Problem statement
If pictures appear among the lines below, leave them out while you return exactly the lines from the one with "Click the edit descriptor pencil icon" through the one with "You are a computer-use".

--

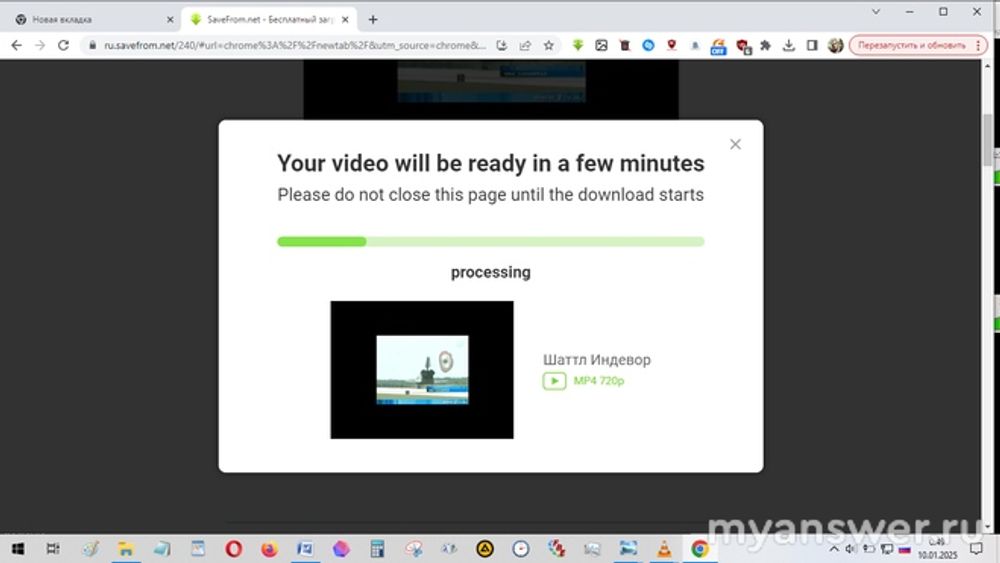Click the MP4 720p format label
The width and height of the screenshot is (1000, 563).
click(x=598, y=381)
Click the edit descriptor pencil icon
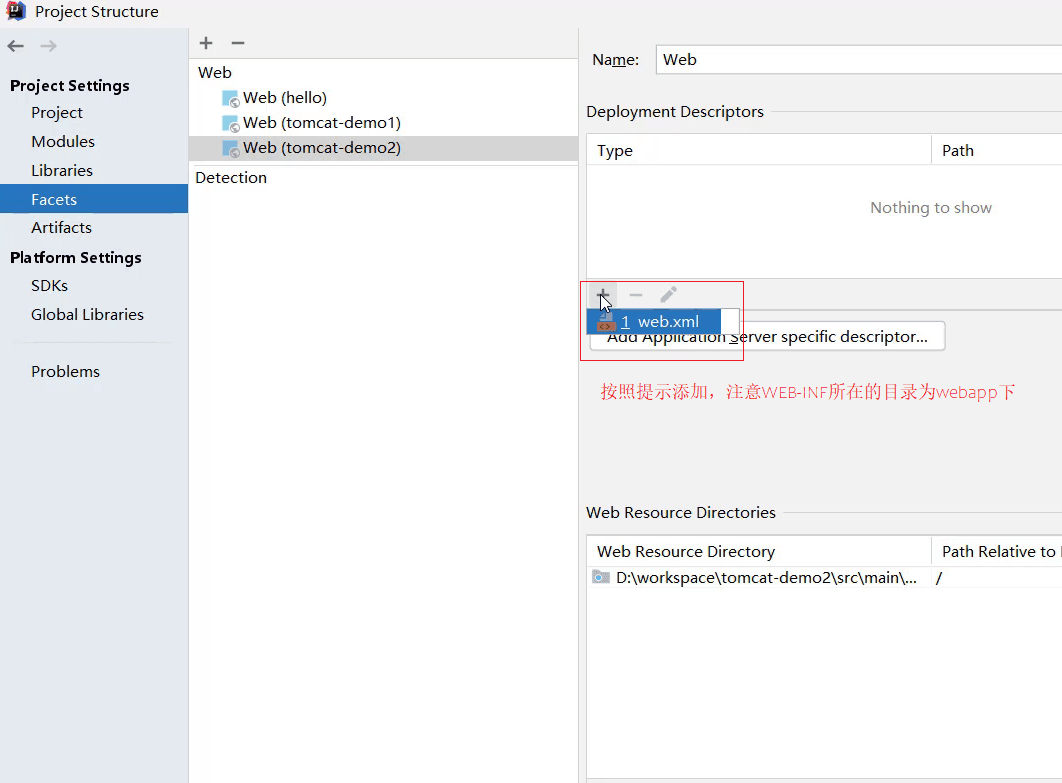 tap(669, 295)
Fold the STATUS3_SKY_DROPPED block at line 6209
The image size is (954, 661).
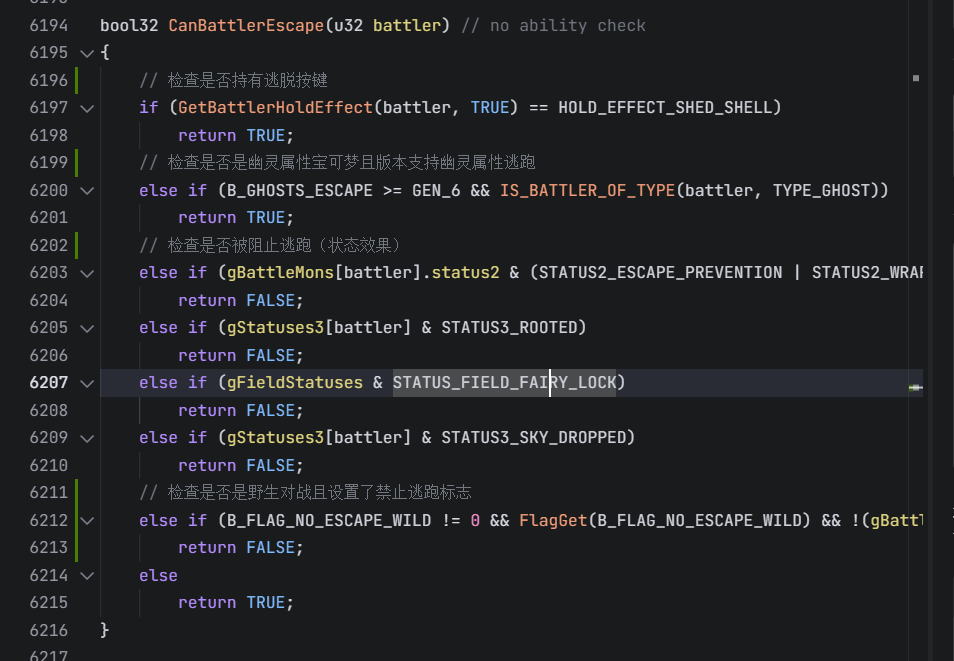[x=86, y=438]
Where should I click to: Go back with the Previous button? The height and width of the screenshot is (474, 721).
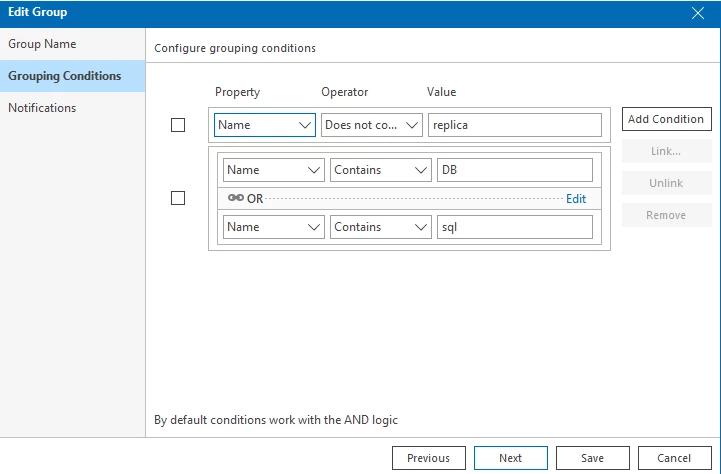coord(428,458)
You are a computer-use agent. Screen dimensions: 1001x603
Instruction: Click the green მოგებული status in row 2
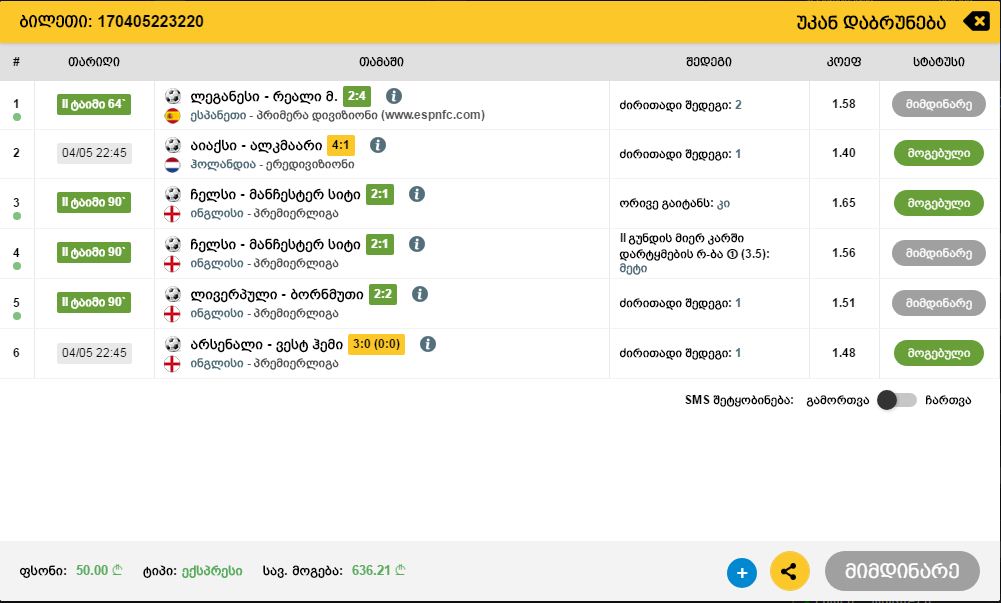[x=938, y=154]
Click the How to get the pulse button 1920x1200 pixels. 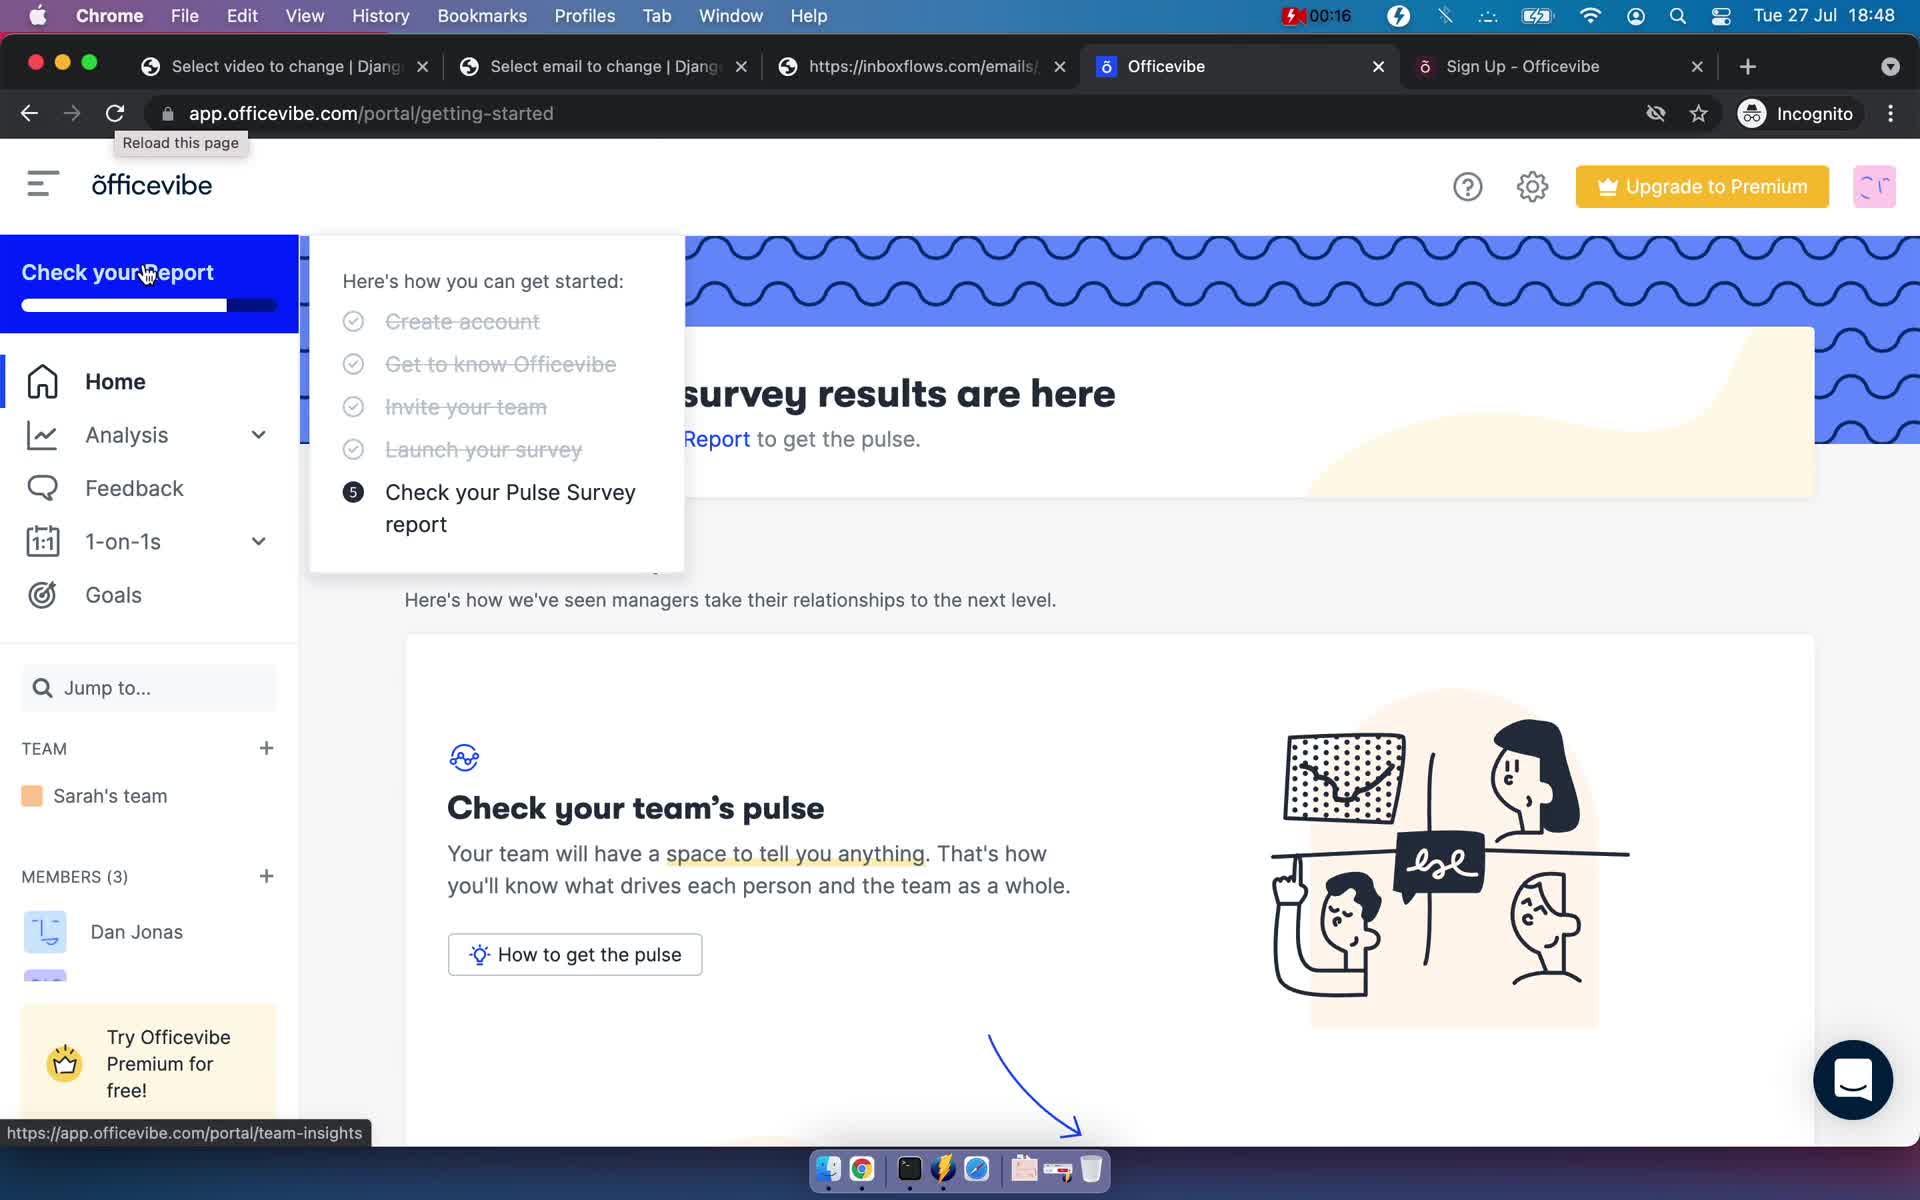[576, 954]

--

Answer space
Click the edit descriptor pencil icon
 tap(669, 295)
Fold the STATUS3_SKY_DROPPED block at line 6209
The image size is (954, 661).
[x=86, y=438]
Where should I click to: Go back with the Previous button? The height and width of the screenshot is (474, 721).
coord(428,458)
You are a computer-use agent. Screen dimensions: 1001x603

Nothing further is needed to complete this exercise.